**Problem to work on:**
An exact copy of all entries is required.
Task inputs below:
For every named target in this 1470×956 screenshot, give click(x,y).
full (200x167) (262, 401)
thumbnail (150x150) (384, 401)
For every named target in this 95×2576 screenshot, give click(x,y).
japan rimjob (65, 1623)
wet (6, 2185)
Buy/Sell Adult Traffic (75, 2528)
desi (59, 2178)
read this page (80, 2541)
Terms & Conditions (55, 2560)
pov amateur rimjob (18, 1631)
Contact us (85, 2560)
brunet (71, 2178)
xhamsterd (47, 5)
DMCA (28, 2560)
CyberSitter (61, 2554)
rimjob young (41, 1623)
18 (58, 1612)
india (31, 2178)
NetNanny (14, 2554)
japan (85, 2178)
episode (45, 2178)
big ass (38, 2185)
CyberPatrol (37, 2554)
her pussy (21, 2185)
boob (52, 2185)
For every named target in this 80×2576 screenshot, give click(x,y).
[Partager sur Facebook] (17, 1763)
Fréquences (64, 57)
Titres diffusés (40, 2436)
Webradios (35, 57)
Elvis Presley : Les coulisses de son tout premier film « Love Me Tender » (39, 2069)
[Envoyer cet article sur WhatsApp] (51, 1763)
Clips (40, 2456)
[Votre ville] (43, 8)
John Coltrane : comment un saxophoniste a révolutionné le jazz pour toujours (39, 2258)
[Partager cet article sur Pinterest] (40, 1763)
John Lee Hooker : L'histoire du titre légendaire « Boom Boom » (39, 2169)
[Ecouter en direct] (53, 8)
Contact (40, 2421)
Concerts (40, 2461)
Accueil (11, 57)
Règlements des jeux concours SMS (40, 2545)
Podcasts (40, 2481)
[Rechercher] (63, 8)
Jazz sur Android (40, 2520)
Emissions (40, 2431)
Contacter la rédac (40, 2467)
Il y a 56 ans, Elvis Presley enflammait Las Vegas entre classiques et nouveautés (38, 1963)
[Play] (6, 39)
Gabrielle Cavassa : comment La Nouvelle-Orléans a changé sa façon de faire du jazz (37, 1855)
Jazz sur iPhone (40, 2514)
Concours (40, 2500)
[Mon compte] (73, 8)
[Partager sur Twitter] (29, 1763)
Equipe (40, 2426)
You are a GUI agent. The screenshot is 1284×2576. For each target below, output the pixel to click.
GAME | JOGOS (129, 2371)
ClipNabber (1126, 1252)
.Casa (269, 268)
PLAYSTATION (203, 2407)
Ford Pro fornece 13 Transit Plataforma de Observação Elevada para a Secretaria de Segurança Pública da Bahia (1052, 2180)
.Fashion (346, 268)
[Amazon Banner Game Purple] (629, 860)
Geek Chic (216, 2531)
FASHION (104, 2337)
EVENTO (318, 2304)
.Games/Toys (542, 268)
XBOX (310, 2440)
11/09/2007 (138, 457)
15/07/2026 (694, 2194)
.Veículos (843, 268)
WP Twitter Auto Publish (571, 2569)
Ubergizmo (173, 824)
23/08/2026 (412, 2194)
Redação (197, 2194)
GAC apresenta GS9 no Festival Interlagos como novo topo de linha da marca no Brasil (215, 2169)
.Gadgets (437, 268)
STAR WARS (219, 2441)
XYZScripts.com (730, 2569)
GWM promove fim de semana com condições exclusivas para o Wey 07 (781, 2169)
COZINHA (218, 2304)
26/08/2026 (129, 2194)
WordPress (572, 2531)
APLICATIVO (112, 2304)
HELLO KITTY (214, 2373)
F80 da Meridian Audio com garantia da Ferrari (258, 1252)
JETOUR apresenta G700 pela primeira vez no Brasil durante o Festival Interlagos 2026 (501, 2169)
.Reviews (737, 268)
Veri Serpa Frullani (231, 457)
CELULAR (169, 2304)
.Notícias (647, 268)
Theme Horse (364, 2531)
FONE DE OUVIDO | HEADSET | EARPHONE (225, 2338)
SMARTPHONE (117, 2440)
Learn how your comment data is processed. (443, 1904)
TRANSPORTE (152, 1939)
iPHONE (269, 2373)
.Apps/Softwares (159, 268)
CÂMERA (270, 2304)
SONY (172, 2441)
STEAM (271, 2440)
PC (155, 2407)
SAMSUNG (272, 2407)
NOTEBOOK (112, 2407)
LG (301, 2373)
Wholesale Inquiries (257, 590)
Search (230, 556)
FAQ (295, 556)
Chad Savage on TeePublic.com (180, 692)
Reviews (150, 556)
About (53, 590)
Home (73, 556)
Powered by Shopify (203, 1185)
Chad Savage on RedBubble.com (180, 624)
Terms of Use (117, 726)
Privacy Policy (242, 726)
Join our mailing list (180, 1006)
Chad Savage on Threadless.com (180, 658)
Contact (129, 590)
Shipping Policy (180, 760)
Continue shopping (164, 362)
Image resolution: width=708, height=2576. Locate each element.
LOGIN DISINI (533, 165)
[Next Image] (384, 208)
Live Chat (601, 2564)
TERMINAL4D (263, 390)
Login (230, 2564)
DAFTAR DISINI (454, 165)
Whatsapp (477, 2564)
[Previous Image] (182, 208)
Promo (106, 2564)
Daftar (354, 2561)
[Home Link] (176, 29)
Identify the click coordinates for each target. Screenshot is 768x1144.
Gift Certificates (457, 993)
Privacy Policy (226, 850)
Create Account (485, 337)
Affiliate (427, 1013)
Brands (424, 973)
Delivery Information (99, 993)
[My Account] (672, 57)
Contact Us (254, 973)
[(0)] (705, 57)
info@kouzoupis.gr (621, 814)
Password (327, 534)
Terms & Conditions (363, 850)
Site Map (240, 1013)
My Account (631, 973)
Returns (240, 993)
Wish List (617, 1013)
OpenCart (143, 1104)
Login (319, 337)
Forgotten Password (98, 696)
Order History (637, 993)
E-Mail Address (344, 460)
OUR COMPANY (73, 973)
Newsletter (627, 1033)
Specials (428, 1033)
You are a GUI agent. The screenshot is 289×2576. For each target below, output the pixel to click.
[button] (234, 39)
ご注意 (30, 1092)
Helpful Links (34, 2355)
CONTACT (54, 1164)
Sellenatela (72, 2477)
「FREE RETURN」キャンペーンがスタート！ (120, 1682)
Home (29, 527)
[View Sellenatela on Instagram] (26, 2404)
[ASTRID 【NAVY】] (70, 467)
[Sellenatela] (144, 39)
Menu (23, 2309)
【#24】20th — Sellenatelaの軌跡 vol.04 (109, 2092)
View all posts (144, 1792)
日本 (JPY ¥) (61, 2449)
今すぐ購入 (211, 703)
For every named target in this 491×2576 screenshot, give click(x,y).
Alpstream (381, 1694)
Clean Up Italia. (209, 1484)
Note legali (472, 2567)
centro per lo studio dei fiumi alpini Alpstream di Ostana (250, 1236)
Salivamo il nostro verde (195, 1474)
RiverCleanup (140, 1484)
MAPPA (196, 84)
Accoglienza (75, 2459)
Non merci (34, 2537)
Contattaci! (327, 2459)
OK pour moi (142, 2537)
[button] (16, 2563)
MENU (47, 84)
End of Task inputs.
**Solved exercise:**
For every named target in this 1470×956 screenshot, give click(x,y).
full (200x167) (262, 401)
thumbnail (150x150) (384, 401)
For every named target in this 95×2576 screenshot, give click(x,y).
japan rimjob (65, 1623)
wet (6, 2185)
Buy/Sell Adult Traffic (75, 2528)
desi (59, 2178)
read this page (80, 2541)
Terms & Conditions (55, 2560)
pov amateur rimjob (18, 1631)
Contact us (85, 2560)
brunet (71, 2178)
xhamsterd (47, 5)
DMCA (28, 2560)
CyberSitter (61, 2554)
rimjob young (41, 1623)
18 (58, 1612)
india (31, 2178)
NetNanny (14, 2554)
japan (85, 2178)
episode (45, 2178)
big ass (38, 2185)
CyberPatrol (37, 2554)
her pussy (21, 2185)
boob (52, 2185)
For every named target in this 80×2576 screenshot, give click(x,y).
[Partager sur Facebook] (17, 1763)
Fréquences (64, 57)
Titres diffusés (40, 2436)
Webradios (35, 57)
Elvis Presley : Les coulisses de son tout premier film « Love Me Tender » (39, 2069)
[Envoyer cet article sur WhatsApp] (51, 1763)
Clips (40, 2456)
[Votre ville] (43, 8)
John Coltrane : comment un saxophoniste a révolutionné le jazz pour toujours (39, 2258)
[Partager cet article sur Pinterest] (40, 1763)
John Lee Hooker : L'histoire du titre légendaire « Boom Boom » (39, 2169)
[Ecouter en direct] (53, 8)
Contact (40, 2421)
Concerts (40, 2461)
Accueil (11, 57)
Règlements des jeux concours SMS (40, 2545)
Podcasts (40, 2481)
[Rechercher] (63, 8)
Jazz sur Android (40, 2520)
Emissions (40, 2431)
Contacter la rédac (40, 2467)
Il y a 56 ans, Elvis Presley enflammait Las Vegas entre classiques et nouveautés (38, 1963)
[Play] (6, 39)
Gabrielle Cavassa : comment La Nouvelle-Orléans a changé sa façon de faire du jazz (37, 1855)
Jazz sur iPhone (40, 2514)
Concours (40, 2500)
[Mon compte] (73, 8)
[Partager sur Twitter] (29, 1763)
Equipe (40, 2426)
You are a GUI agent. The screenshot is 1284×2576. For each target below, output the pixel to click.
GAME | JOGOS (129, 2371)
ClipNabber (1126, 1252)
.Casa (269, 268)
PLAYSTATION (203, 2407)
Ford Pro fornece 13 Transit Plataforma de Observação Elevada para a Secretaria de Segurança Pública da Bahia (1052, 2180)
.Fashion (346, 268)
[Amazon Banner Game Purple] (629, 860)
Geek Chic (216, 2531)
FASHION (104, 2337)
EVENTO (318, 2304)
.Games/Toys (542, 268)
XBOX (310, 2440)
11/09/2007 (138, 457)
15/07/2026 (694, 2194)
.Veículos (843, 268)
WP Twitter Auto Publish (571, 2569)
Ubergizmo (173, 824)
23/08/2026 (412, 2194)
Redação (197, 2194)
GAC apresenta GS9 no Festival Interlagos como novo topo de linha da marca no Brasil (215, 2169)
.Gadgets (437, 268)
STAR WARS (219, 2441)
XYZScripts.com (730, 2569)
GWM promove fim de semana com condições exclusivas para o Wey 07 (781, 2169)
COZINHA (218, 2304)
26/08/2026 (129, 2194)
WordPress (572, 2531)
APLICATIVO (112, 2304)
HELLO KITTY (214, 2373)
F80 da Meridian Audio com garantia da Ferrari (258, 1252)
JETOUR apresenta G700 pela primeira vez no Brasil durante o Festival Interlagos 2026 (501, 2169)
.Reviews (737, 268)
Veri Serpa Frullani (231, 457)
CELULAR (169, 2304)
.Notícias (647, 268)
Theme Horse (364, 2531)
FONE DE OUVIDO | HEADSET | EARPHONE (225, 2338)
SMARTPHONE (117, 2440)
Learn how your comment data is processed. (443, 1904)
TRANSPORTE (152, 1939)
iPHONE (269, 2373)
.Apps/Softwares (159, 268)
CÂMERA (270, 2304)
SONY (172, 2441)
STEAM (271, 2440)
PC (155, 2407)
SAMSUNG (272, 2407)
NOTEBOOK (112, 2407)
LG (301, 2373)
Wholesale Inquiries (257, 590)
Search (230, 556)
FAQ (295, 556)
Chad Savage on TeePublic.com (180, 692)
Reviews (150, 556)
About (53, 590)
Home (73, 556)
Powered by Shopify (203, 1185)
Chad Savage on RedBubble.com (180, 624)
Terms of Use (117, 726)
Privacy Policy (242, 726)
Join our mailing list (180, 1006)
Chad Savage on Threadless.com (180, 658)
Contact (129, 590)
Shipping Policy (180, 760)
Continue shopping (164, 362)
Image resolution: width=708, height=2576. Locate each element.
LOGIN DISINI (533, 165)
[Next Image] (384, 208)
Live Chat (601, 2564)
TERMINAL4D (263, 390)
Login (230, 2564)
DAFTAR DISINI (454, 165)
Whatsapp (477, 2564)
[Previous Image] (182, 208)
Promo (106, 2564)
Daftar (354, 2561)
[Home Link] (176, 29)
Identify the click coordinates for each target. Screenshot is 768x1144.
Gift Certificates (457, 993)
Privacy Policy (226, 850)
Create Account (485, 337)
Affiliate (427, 1013)
Brands (424, 973)
Delivery Information (99, 993)
[My Account] (672, 57)
Contact Us (254, 973)
[(0)] (705, 57)
info@kouzoupis.gr (621, 814)
Password (327, 534)
Terms & Conditions (363, 850)
Site Map (240, 1013)
My Account (631, 973)
Returns (240, 993)
Wish List (617, 1013)
OpenCart (143, 1104)
Login (319, 337)
Forgotten Password (98, 696)
Order History (637, 993)
E-Mail Address (344, 460)
OUR COMPANY (73, 973)
Newsletter (627, 1033)
Specials (428, 1033)
You are a GUI agent. The screenshot is 289×2576. For each target below, output the pixel to click.
[button] (234, 39)
ご注意 (30, 1092)
Helpful Links (34, 2355)
CONTACT (54, 1164)
Sellenatela (72, 2477)
「FREE RETURN」キャンペーンがスタート！ (120, 1682)
Home (29, 527)
[View Sellenatela on Instagram] (26, 2404)
[ASTRID 【NAVY】] (70, 467)
[Sellenatela] (144, 39)
Menu (23, 2309)
【#24】20th — Sellenatelaの軌跡 vol.04 (109, 2092)
View all posts (144, 1792)
日本 (JPY ¥) (61, 2449)
今すぐ購入 (211, 703)
For every named target in this 491×2576 screenshot, give click(x,y).
Alpstream (381, 1694)
Clean Up Italia. (209, 1484)
Note legali (472, 2567)
centro per lo studio dei fiumi alpini Alpstream di Ostana (250, 1236)
Salivamo il nostro verde (195, 1474)
RiverCleanup (140, 1484)
MAPPA (196, 84)
Accoglienza (75, 2459)
Non merci (34, 2537)
Contattaci! (327, 2459)
OK pour moi (142, 2537)
[button] (16, 2563)
MENU (47, 84)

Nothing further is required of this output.